* [ABOUT THIS EXERCISE]:
Your answer must consist solely of the line containing "Select the Agendar Chamada row" and each line after it through the end of the data, copied exactly.

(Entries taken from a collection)

· · · ·

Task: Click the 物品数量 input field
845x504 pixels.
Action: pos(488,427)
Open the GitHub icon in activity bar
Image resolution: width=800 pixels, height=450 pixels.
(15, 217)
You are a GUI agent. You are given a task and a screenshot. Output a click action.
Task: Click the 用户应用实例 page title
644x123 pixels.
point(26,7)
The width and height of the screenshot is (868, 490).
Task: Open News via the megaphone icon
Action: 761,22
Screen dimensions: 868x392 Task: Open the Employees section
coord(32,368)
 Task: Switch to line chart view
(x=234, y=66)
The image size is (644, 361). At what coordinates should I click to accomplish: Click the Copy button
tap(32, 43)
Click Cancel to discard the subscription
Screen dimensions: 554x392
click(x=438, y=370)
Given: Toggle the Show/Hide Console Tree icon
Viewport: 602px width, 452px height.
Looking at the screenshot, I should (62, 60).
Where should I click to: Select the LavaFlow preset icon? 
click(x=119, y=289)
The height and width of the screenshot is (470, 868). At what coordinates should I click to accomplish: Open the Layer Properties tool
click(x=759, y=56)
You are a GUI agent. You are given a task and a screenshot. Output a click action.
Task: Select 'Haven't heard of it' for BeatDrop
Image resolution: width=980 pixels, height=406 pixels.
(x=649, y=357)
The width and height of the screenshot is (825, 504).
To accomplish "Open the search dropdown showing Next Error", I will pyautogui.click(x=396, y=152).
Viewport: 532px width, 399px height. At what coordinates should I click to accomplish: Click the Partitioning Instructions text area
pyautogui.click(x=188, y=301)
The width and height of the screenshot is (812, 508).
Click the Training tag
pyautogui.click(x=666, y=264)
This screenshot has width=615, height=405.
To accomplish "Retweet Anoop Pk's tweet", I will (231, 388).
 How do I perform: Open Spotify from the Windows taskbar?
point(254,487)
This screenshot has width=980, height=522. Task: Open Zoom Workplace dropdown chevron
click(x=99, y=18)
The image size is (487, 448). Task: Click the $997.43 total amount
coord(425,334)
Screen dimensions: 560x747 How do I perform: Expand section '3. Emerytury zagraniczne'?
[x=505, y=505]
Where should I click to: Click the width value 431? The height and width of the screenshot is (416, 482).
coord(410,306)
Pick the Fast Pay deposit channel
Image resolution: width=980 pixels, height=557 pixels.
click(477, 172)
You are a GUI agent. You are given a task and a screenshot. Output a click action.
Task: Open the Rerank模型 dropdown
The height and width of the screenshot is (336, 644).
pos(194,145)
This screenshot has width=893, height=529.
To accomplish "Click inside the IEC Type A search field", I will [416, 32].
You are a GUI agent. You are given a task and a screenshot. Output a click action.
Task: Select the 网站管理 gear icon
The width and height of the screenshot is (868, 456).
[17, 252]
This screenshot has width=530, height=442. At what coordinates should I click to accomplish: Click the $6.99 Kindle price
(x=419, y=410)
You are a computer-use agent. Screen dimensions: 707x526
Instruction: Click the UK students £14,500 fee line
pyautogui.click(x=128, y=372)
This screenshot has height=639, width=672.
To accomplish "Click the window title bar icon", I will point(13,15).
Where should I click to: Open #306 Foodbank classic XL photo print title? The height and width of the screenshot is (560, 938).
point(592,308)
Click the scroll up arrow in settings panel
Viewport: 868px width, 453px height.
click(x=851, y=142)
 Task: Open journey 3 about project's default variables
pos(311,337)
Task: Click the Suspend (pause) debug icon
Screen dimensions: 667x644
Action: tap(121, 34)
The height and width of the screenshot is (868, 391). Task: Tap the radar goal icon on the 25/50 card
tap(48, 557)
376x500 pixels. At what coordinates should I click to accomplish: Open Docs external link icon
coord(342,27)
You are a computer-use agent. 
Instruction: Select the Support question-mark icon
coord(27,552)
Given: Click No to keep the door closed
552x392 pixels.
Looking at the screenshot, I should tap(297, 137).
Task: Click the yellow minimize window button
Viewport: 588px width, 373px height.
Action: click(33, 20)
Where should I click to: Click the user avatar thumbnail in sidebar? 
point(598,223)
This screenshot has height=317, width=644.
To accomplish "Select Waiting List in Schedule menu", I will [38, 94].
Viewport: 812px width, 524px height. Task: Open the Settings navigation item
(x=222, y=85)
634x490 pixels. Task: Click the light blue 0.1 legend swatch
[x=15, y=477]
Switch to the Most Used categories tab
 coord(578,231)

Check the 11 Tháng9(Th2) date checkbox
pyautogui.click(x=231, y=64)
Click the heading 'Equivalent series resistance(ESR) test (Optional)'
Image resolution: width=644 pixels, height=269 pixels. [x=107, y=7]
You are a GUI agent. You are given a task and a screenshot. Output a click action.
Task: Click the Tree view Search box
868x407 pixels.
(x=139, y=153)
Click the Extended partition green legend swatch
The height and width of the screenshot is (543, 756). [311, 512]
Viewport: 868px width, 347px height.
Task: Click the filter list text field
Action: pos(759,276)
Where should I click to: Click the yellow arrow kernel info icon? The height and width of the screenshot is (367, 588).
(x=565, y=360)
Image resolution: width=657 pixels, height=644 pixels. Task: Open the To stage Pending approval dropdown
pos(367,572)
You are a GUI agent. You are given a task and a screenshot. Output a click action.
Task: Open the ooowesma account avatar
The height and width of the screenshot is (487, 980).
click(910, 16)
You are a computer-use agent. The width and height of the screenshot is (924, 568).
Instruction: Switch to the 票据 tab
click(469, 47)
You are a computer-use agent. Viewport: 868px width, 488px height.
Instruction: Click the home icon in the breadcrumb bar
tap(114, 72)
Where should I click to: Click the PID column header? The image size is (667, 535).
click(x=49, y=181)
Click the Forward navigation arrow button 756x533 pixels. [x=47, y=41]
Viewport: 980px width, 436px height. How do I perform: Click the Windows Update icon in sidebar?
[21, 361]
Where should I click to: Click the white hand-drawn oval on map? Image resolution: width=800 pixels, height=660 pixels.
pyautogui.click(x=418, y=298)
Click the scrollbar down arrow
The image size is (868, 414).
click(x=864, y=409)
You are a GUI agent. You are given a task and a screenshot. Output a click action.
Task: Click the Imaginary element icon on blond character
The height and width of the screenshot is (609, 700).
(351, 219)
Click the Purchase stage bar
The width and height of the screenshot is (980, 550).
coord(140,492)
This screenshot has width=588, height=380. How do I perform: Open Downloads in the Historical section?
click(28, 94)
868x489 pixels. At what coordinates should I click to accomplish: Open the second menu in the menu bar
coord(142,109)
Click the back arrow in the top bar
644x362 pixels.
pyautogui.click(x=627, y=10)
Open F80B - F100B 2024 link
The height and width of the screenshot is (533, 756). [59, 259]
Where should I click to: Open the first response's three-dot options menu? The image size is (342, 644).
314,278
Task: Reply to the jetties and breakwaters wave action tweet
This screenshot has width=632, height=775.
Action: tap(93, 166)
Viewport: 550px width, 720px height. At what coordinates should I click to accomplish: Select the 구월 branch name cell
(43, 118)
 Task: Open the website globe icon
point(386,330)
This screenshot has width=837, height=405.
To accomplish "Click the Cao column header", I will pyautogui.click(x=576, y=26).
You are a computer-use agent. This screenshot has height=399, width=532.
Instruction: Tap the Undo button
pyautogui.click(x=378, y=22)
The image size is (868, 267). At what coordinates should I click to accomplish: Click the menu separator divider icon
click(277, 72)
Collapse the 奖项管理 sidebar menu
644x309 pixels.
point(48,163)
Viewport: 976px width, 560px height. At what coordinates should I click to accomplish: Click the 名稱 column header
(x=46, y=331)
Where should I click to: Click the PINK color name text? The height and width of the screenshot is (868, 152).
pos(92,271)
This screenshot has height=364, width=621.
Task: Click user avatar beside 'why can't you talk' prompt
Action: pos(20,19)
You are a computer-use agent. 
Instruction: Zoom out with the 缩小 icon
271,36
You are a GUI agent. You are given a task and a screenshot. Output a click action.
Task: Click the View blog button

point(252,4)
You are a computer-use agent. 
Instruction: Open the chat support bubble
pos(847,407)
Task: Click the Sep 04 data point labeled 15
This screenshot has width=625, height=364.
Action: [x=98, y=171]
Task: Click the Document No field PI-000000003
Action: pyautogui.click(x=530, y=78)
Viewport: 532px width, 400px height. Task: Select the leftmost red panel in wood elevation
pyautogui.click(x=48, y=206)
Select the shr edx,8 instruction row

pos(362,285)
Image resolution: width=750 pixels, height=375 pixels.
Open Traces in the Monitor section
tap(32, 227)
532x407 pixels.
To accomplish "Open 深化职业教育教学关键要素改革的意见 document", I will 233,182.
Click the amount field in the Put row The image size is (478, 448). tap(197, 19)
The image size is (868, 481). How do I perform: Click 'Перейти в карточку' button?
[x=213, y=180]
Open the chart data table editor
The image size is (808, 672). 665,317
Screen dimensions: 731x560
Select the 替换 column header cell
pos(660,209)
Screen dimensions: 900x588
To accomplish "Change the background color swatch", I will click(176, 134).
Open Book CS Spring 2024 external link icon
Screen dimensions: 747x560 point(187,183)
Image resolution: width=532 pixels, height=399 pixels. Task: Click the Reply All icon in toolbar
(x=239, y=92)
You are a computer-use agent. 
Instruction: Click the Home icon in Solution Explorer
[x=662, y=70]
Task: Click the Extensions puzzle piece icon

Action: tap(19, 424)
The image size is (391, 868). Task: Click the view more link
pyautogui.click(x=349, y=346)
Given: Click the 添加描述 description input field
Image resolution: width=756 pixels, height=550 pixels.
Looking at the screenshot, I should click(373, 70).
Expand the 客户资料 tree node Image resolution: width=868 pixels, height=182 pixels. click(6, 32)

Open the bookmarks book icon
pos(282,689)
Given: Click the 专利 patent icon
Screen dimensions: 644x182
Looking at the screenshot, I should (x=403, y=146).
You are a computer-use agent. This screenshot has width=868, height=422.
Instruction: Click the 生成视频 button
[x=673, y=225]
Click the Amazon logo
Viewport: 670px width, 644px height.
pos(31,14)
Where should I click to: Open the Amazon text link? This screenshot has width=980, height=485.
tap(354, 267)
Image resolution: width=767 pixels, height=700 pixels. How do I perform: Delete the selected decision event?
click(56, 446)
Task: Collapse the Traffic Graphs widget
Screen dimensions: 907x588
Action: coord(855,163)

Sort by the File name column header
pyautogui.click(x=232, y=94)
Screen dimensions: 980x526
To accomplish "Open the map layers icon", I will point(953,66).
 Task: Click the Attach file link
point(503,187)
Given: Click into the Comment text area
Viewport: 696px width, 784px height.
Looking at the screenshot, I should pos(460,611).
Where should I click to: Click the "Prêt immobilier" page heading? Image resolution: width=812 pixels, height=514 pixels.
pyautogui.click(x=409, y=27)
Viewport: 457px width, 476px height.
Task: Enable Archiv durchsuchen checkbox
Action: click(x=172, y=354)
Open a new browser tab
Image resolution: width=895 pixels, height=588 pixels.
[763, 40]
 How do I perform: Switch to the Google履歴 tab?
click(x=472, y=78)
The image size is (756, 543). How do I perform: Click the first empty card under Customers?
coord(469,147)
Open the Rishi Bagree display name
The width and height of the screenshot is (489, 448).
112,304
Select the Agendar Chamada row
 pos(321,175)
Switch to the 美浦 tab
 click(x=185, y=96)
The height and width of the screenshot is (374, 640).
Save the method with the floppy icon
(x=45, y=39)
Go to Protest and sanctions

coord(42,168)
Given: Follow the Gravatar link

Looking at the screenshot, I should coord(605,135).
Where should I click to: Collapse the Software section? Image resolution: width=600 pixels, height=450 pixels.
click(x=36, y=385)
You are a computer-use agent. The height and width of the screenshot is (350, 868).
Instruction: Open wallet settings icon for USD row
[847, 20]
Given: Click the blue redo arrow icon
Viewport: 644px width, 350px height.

· · · ·

* [ANSWER TO THIS EXERCISE]:
Select the Agendar Chamada row
 pos(321,175)
Switch to the 美浦 tab
 click(x=185, y=96)
The height and width of the screenshot is (374, 640).
Save the method with the floppy icon
(x=45, y=39)
Go to Protest and sanctions

coord(42,168)
Given: Follow the Gravatar link

Looking at the screenshot, I should coord(605,135).
Where should I click to: Collapse the Software section? Image resolution: width=600 pixels, height=450 pixels.
click(x=36, y=385)
You are a computer-use agent. The height and width of the screenshot is (350, 868).
Instruction: Open wallet settings icon for USD row
[847, 20]
Given: Click the blue redo arrow icon
Viewport: 644px width, 350px height.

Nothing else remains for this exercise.